While the call money market has seen stagnant volumes of around ₹12,000 crore daily, the secured repo markets have grown substantially. TREPS, for instance, now handles an average volume of ₹3-4 lakh crore in daily transactions. Nomura argues that a secured rate would better represent short-term funding conditions.
It also notes that such a shift would require more active liquidity management by the RBI, especially since mutual funds-major lenders in secured markets-do not have access to the RBI‘s standing facilities.
This note comes at a time when the RBI is reviewing its liquidity management framework, which was rolled out in February 2020.

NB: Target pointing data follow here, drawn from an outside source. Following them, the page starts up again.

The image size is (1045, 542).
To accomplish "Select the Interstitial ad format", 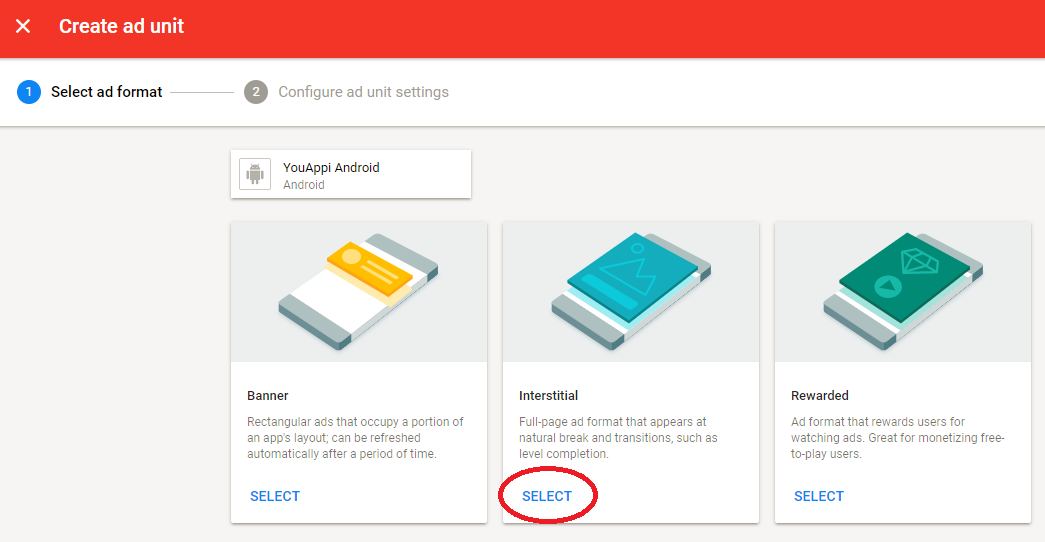I will pos(547,496).
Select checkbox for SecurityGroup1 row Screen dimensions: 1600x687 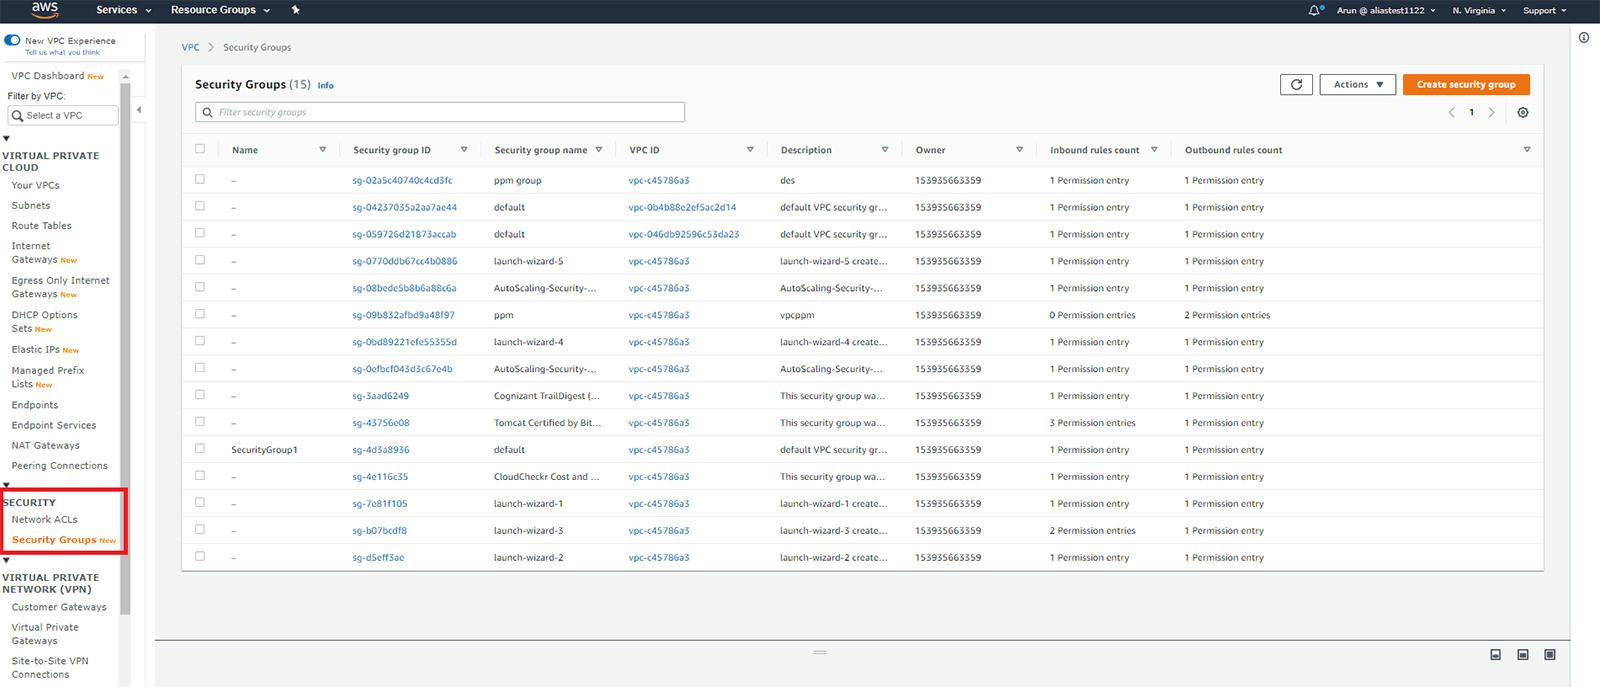click(x=200, y=449)
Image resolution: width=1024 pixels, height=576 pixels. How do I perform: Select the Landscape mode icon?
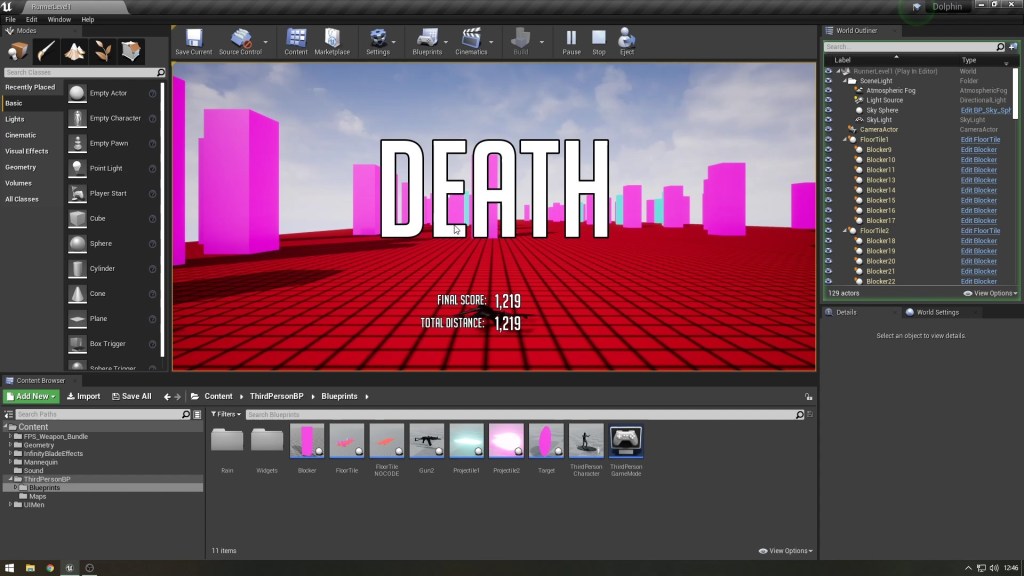75,51
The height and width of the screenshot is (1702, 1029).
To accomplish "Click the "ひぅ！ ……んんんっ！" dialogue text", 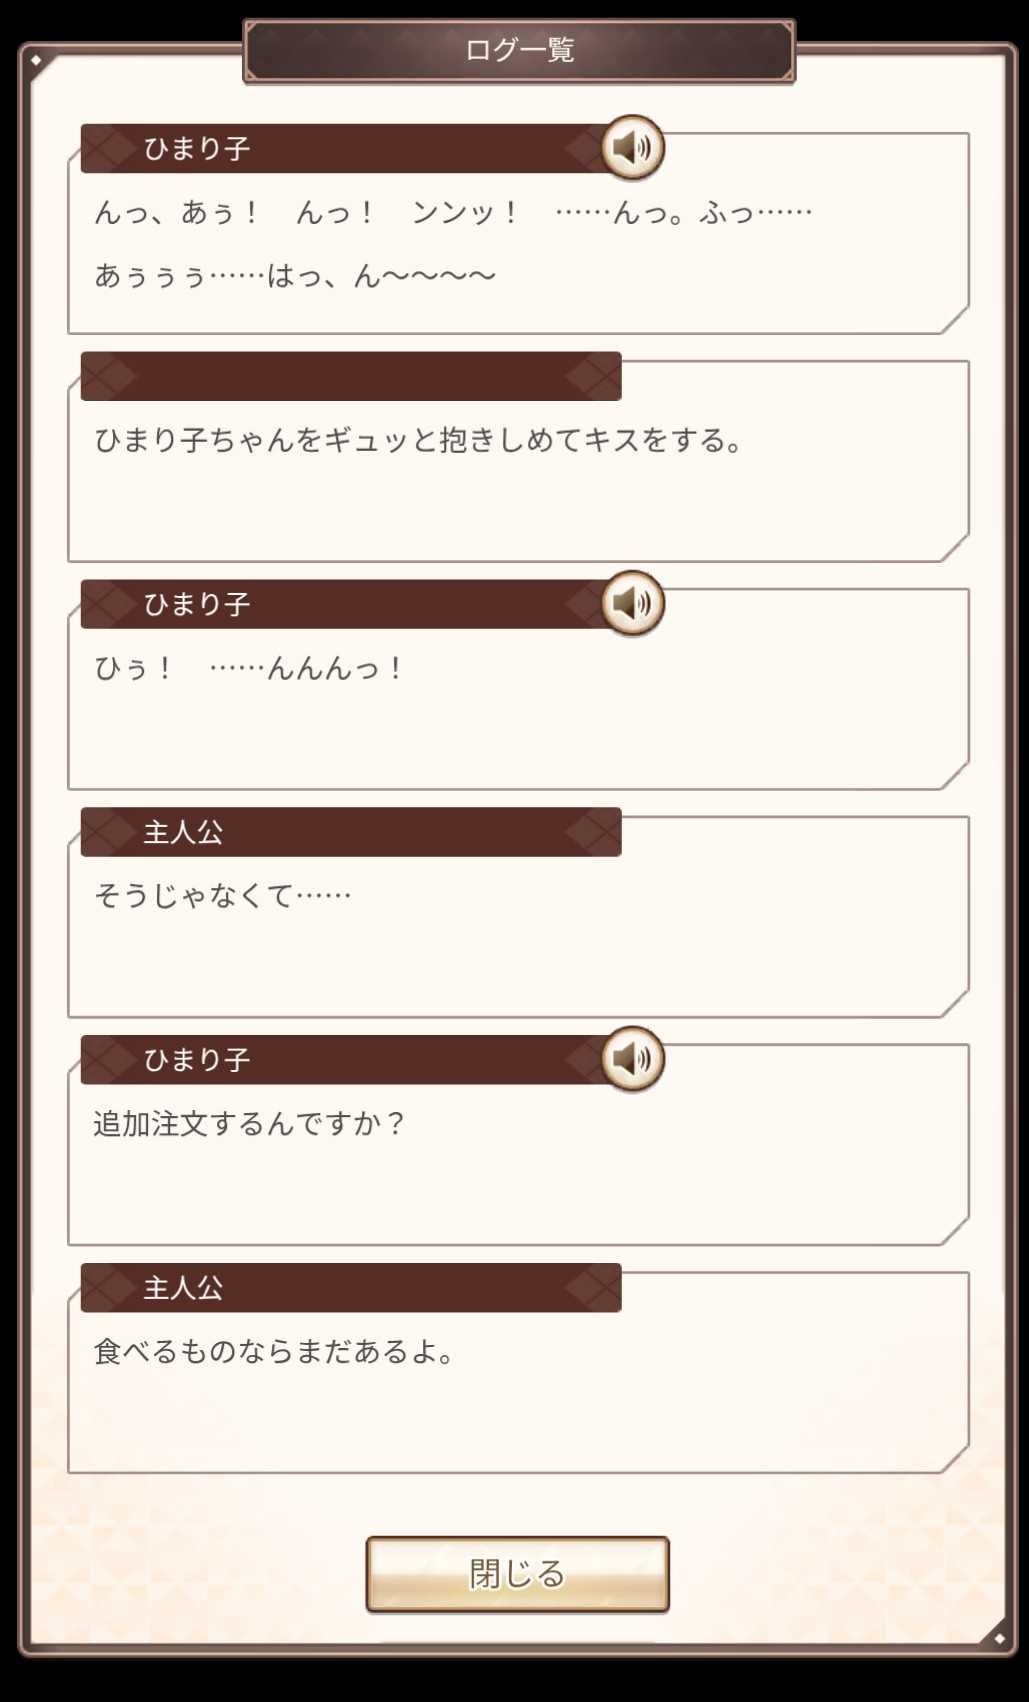I will point(248,668).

The RBI’s Monetary Policy Committee sets the policy repo rate, currently at 5.50%, but it is the central bank’s liquidity management team that ensures the operative rate remains aligned with it. Nomura believes that moving to a secured rate would improve the transmission of policy changes to the broader economy.”A shift towards a secured rate would be a more accurate reflection of short-term funding conditions, given wider participation, and should improve policy transmission,” it said in a note.It does not expect RBI to set a fixed quantitative liquidity target, such as ±1% of net demand and time liabilities (NDTL), due to the difficulty in forecasting daily liquidity.